14631559I noticed this mushroom on my walk the other day, though I wasn’t sure it wasn’t some sort of discarded ball until I got up close to it. When I got home I looked it up in the Falcon Guide to North American Mushrooms and found out it’s a Calvatia booniana, or Western Giant Puffball. It doesn’t seem to belong where I found it, according to the habitat description, but there it is. Apparently it’s edible, having been “collected and eaten since pioneer days.” I can’t see my way to taking it, though. I haven’t seen any others out there, and it’s pretty magnificent, about the size of a small bowling ball.
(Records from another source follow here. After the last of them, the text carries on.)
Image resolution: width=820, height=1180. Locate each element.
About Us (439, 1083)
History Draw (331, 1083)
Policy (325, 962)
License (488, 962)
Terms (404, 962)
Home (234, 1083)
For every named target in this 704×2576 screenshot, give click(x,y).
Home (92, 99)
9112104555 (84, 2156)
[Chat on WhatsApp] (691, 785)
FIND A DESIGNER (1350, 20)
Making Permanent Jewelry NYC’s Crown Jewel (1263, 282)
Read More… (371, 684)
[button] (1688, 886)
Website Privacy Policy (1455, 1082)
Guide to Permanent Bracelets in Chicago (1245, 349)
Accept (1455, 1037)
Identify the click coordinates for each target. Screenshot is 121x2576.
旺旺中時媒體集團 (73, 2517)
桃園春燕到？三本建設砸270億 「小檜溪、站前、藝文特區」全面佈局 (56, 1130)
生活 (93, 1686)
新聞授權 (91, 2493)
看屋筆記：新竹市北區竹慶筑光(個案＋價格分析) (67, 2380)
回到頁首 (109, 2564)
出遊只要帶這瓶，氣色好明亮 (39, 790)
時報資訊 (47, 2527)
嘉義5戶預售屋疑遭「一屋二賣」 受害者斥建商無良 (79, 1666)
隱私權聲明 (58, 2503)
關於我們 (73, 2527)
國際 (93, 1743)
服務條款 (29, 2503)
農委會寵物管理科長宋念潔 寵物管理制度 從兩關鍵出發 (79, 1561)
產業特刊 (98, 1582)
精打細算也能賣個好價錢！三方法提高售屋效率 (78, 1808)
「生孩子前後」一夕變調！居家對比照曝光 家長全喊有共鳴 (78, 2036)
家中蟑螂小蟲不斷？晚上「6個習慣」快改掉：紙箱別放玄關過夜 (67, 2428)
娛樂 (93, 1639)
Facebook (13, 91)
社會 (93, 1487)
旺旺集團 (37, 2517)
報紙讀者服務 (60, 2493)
That, and this whole shroom-identifying thing is about three days old, and if the ID seems close to unmistakable, early overconfidence is a long habit, and I’d just as soon not start my way up the learning curve by poisoning myself.

I took a different trail through the woods today, but I doubled back to see if I could find this thing. When I did, it had a rare shred of glow on it for just the amount of time it took to snap about four pictures, of which this one turned out the best.

I posted some more pictures to flickr.